*Written tasks*
#1 Summarize the email exchange about choosing HSDirs in two sentences.
#2 Reproduce the email exchange about choosing HSDirs word for word, from "On 28 May 2015, at" up to and including "the same one.".
#3 Carry on the email exchange about choosing HSDirs from where it stops.

*Text*
On 28 May 2015, at 12:59, Michael Rogers <[email protected]> wrote:
> 
> I wasn't thinking about the sizes of the sets so much as the probability
> of overlap. If the client picks n HSDirs or IPs from the 1:00 consensus
> and the service picks n HSDirs or IPs from the 2:00 consensus, and the
> set of candidates is fairly stable between consensuses, and the ordering
> is consistent, we can adjust n to get an acceptable probability of
> overlap. But if the client and service (or client and IP) are picking a
> single RP, there's no slack - they have to pick exactly the same one.

Yes.  If I recall, 224 picks HSDirs by selecting node ids nearest to various 
hashes, so that missing HSDirs elsewhere cause no problems.  We could lower the 
failure probability by dividing each IP into slices by typical availability in 
consensuses, while retaining this property, like you just proposed doing to 
rate IPs by bandwidth.  Aren’t availability computations done anyways for 
granting nodes additional flags?

*Provided material*
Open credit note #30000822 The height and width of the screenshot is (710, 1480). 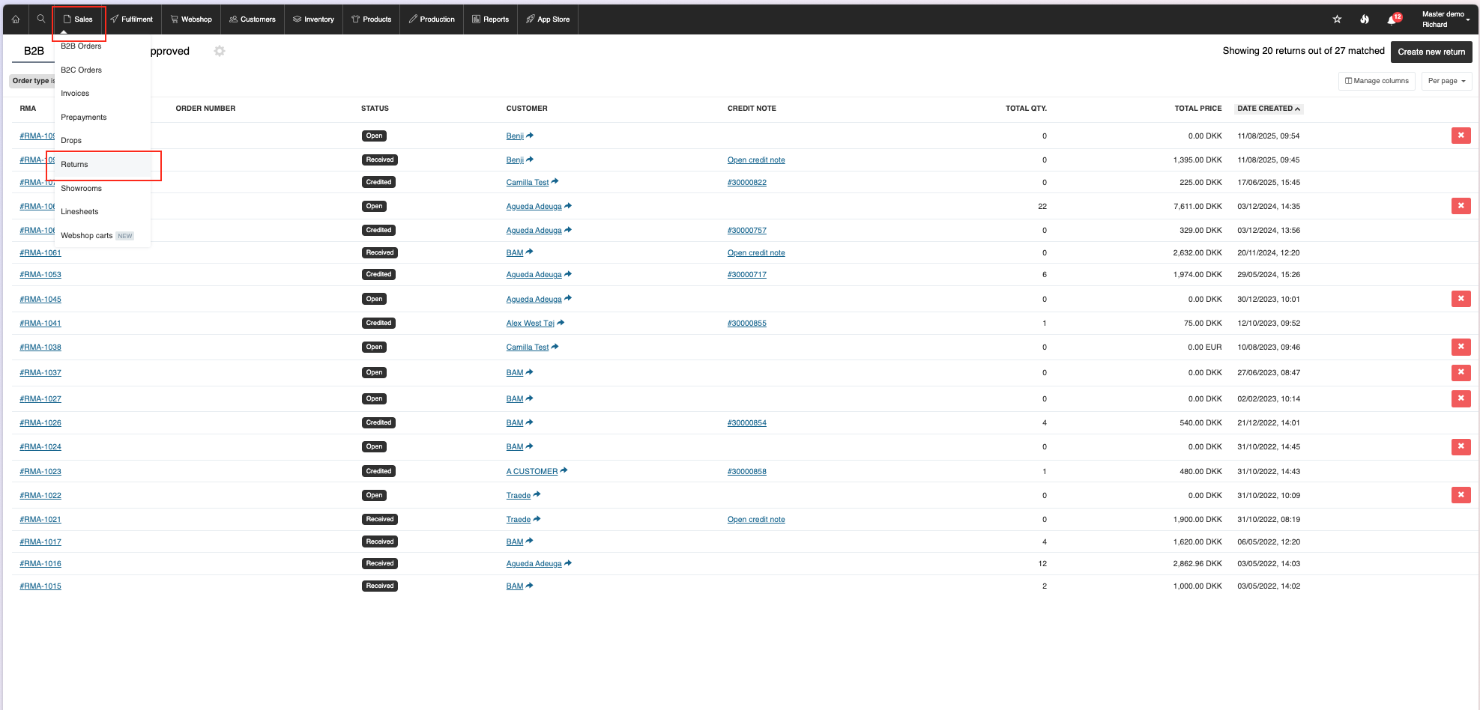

*Answers to the problems*
#1 Michael Rogers says his concern is the probability of overlap: if client and service each pick n HSDirs or IPs from consensuses an hour apart, with a stable candidate set and consistent ordering, n can be adjusted for acceptable overlap, but a single RP leaves no slack because both must pick exactly the same one. The reply agrees, recalls that 224 picks HSDirs by selecting node ids nearest to various hashes so missing HSDirs elsewhere cause no problems, proposes lowering the failure probability by dividing each IP into slices by typical availability in consensuses, and asks whether availability computations are already done for granting nodes additional flags.

#2
On 28 May 2015, at 12:59, Michael Rogers <[email protected]> wrote:
> 
> I wasn't thinking about the sizes of the sets so much as the probability
> of overlap. If the client picks n HSDirs or IPs from the 1:00 consensus
> and the service picks n HSDirs or IPs from the 2:00 consensus, and the
> set of candidates is fairly stable between consensuses, and the ordering
> is consistent, we can adjust n to get an acceptable probability of
> overlap. But if the client and service (or client and IP) are picking a
> single RP, there's no slack - they have to pick exactly the same one.

#3
In any case, I suggested this as a way to save half a hop thereby allowing the 
HS to partially pin its second hop.  I certainly do not know if the threat of 
clients repeatedly dropping circuits to expose an HS’s guard actually warrants 
the amount of work this approach entails.  If so, then maybe it’d warrant some 
failure probability too, especially if a retry doesn’t cost much or risk 
exposing anything.  I don’t know if HS’s partially pinning their second hop 
creates a traffic pattern that exposes them more to a GPA either.

In any case, there is a simpler approach :  The client sends (IP, t, x, y) to 
the HS where t is the client’s consensus, x is a random number, and y = 
hash(x++c++RP++HS) where again c is the global random number in 224.  An HS 
would refuse connections if IP is very far from y, or y is not derived 
correctly.  If IP is near y but not the closest match, and the closest match 
has existed for a while, then the HS would merely log the suspicious.  If 
hash() is hard to reverse, this proves that y is fairly random, so the HS can 
have a bit more trust in the IP being selected randomly.  I suppose that'd 
justify the HS changing it’s second hop less often.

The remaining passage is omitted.